Angela Merkel, Mario Monti © GettyImages

Il cancelliere, Angela Merkel, e il premier Mario Monti a colloquio. Sulla destra il presidente del Consiglio europeo, Herman Van Rompuy; con un "qui stiamo facendo cose serie" ha vietato la trasmissione della semifinale Italia-Germania al vertice europeo

Italia, Spagna e Germania: tre Paesi protagonisti del finale di Euro 2012, ma anche e soprattutto dell’esito del vertice di Bruxelles che ha definito un piano favorevole all'Italia per la crisi dell’eurozona. È un parallelismo insolito quello tra calcio ed economia che ritorna più e più volte in questi giorni di fine giugno. Si è parlato di “girone del debito”, quello di qualificazione alla fase finale di Euro 2012 e composto da Croazia, Italia, Spagna, Irlanda (questi ultimi tre fra i più colpiti dalla crisi); si è parlato di Italia-Germania giocando sul doppio significato del termine “rigore”; e probabilmente si parlerà di Italia-Spagna di domenica 1° luglio come la “finale del debito” tra due Paesi che stanno subendo più di tutti in Europa il giudizio dei mercati finanziari. Ma Italia e Spagna sono stati protagonisti anche del vertice del Consiglio europeo che ha visto il fronte comune del premier italiano, Mario Monti, e quello spagnolo, Mariano Rajoy, contrapposto alla linea del cancelliere Angela Merkel.

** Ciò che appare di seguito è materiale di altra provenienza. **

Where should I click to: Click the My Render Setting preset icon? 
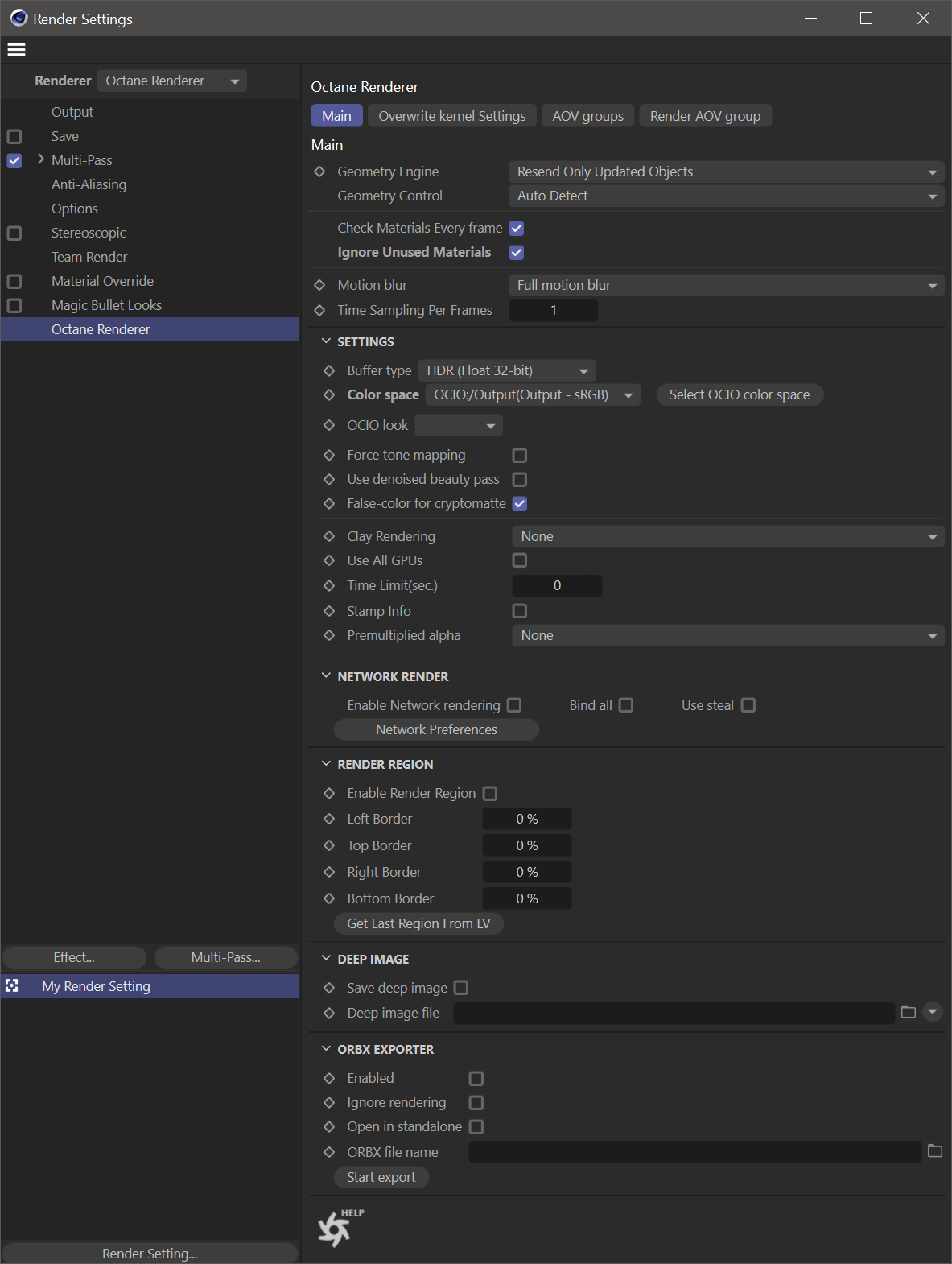pyautogui.click(x=12, y=985)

I DUE SUPERMARIO. Mentre un Mario (Balotelli), faceva impazzire una Germania, un altro Mario (Monti) metteva in crisi la tedesca Merkel con una minaccia di veto da parte di Roma e Madrid sull'intero pacchetto di misure del Summit europeo (compreso il piano crescita per 120 miliardi), un’ipotesi che avrebbe messo in crisi non poco l’intera stabilità dell’Unione. E così, dopo 13 ore di negoziati, il cancelliere ha dovuto piegarsi proprio come poche ore prima avevano fatto i giocatori guidati dal ct, Joachim Loew: i Paesi membri dell'eurozona hanno raggiunto un accordo sul Patto per la crescita, la ricapitalizzazione diretta delle banche ed il meccanismo anti-spread.

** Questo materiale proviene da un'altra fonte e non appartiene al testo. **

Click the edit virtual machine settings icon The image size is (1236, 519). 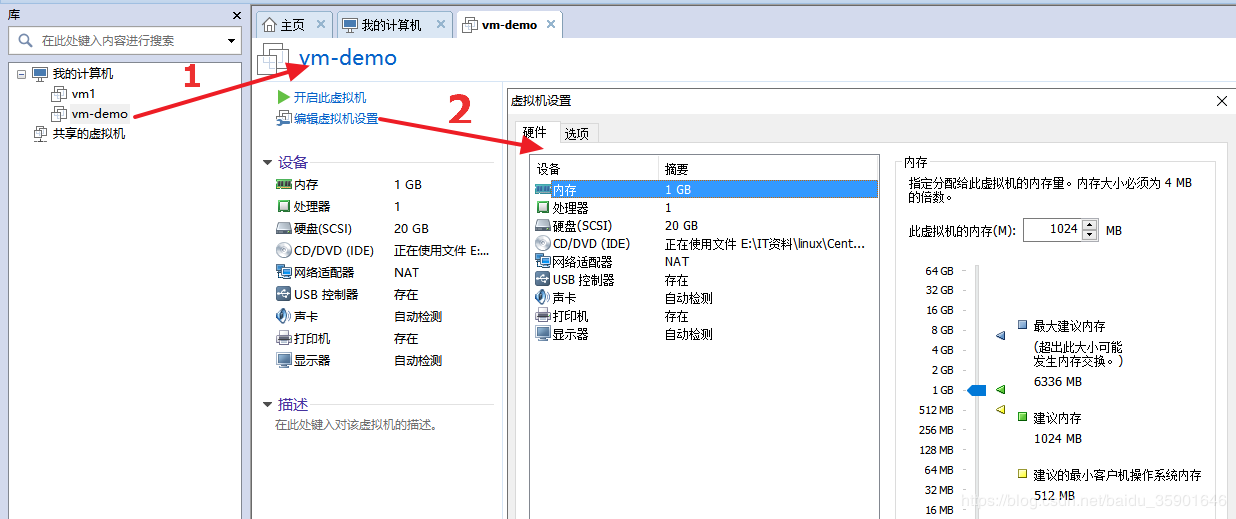284,119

I PUNTI DELL’ACCORDO, SUCCESSO PER L’ITALIA. L’Eurozona avrà così un meccanismo per stabilizzare i mercati e soprattutto calmierare i tassi di interesse dei Paesi virtuosi, uno scudo anti-spread punto sul quale Mario Monti aveva insistito, pur tuttavia precisando che al momento l'Italia non intende utilizzare. L'Eurogruppo del 9 luglio dovrà definire i dettagli del meccanismo che attraverso il Fondo salva-Stati (l'attuale Efsf e il futuro Esm) dovrà tenere a bada i tassi di interessi dei paesi 'virtuosi'.

INTESA ITALIA-SPAGNA. L'accordo, come riassume l’agenzia Ansa , è frutto di una tattica diplomatica senza precedenti: Monti, affiancato da Rajoy, minaccia di bloccare l'intero vertice fino a quando non sarà loro concesso quanto chiedono: entrambi vogliono abbassare la febbre dello spread ed entrambi sono d'accordo nel chiedere che le banche spagnole siano ricapitalizzate direttamente e che l'Esm non abbia più lo status di creditore privilegiato, che fa fuggire gli altri investitori. Inoltre, bloccando il varo del pacchetto crescita da 120 miliardi, spingono la Francia di François Hollande - che si è intestata il piano - a premere ancor di più su una Angela Merkel “irritatissima” con lo spagnolo, ma soprattutto con l'italiano. La strategia funziona e al termine del negoziato, all'alba, Monti afferma: “E' stato molto utile perché abbiamo deliberato misure soddisfacenti per la stabilità dell'euro”. Si tratta di un'intesa “molto positiva” per l'Europa, aggiunge, anche perché sul fronte crescita si afferma il “ruolo molto importante riconosciuto agli investimenti pubblici, la forte valorizzazione del mercato unico” e anche un accenno agli eurobond.